** START OF Excerpted data **
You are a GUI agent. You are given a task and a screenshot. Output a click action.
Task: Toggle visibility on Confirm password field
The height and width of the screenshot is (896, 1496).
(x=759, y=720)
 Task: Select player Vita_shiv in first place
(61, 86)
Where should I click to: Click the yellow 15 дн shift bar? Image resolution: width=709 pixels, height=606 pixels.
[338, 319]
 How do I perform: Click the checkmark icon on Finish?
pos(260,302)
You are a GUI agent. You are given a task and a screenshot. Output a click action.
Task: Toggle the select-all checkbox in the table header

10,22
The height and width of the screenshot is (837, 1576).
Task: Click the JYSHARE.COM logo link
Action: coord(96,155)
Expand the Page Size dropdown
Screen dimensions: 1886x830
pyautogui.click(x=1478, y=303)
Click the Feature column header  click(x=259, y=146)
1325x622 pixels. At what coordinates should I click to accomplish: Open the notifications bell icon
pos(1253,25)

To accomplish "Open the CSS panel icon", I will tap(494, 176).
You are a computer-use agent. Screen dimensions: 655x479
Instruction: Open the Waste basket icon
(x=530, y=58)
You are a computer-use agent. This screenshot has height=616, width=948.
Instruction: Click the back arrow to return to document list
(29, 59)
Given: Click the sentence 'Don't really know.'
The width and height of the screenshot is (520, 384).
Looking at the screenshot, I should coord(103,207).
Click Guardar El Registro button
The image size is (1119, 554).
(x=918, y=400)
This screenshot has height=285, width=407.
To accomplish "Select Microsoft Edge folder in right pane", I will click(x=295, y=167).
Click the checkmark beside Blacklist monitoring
** END OF Excerpted data **
§ **Your goal**
Write out all the lines above, word for word.

§ **Solution for this problem**
You are a GUI agent. You are given a task and a screenshot. Output a click action.
Task: Toggle visibility on Confirm password field
The height and width of the screenshot is (896, 1496).
(x=759, y=720)
 Task: Select player Vita_shiv in first place
(61, 86)
Where should I click to: Click the yellow 15 дн shift bar? Image resolution: width=709 pixels, height=606 pixels.
[338, 319]
 How do I perform: Click the checkmark icon on Finish?
pos(260,302)
You are a GUI agent. You are given a task and a screenshot. Output a click action.
Task: Toggle the select-all checkbox in the table header

10,22
The height and width of the screenshot is (837, 1576).
Task: Click the JYSHARE.COM logo link
Action: coord(96,155)
Expand the Page Size dropdown
Screen dimensions: 1886x830
pyautogui.click(x=1478, y=303)
Click the Feature column header  click(x=259, y=146)
1325x622 pixels. At what coordinates should I click to accomplish: Open the notifications bell icon
pos(1253,25)

To accomplish "Open the CSS panel icon", I will tap(494, 176).
You are a computer-use agent. Screen dimensions: 655x479
Instruction: Open the Waste basket icon
(x=530, y=58)
You are a computer-use agent. This screenshot has height=616, width=948.
Instruction: Click the back arrow to return to document list
(29, 59)
Given: Click the sentence 'Don't really know.'
The width and height of the screenshot is (520, 384).
Looking at the screenshot, I should coord(103,207).
Click Guardar El Registro button
The image size is (1119, 554).
(x=918, y=400)
This screenshot has height=285, width=407.
To accomplish "Select Microsoft Edge folder in right pane", I will click(x=295, y=167).
Click the checkmark beside Blacklist monitoring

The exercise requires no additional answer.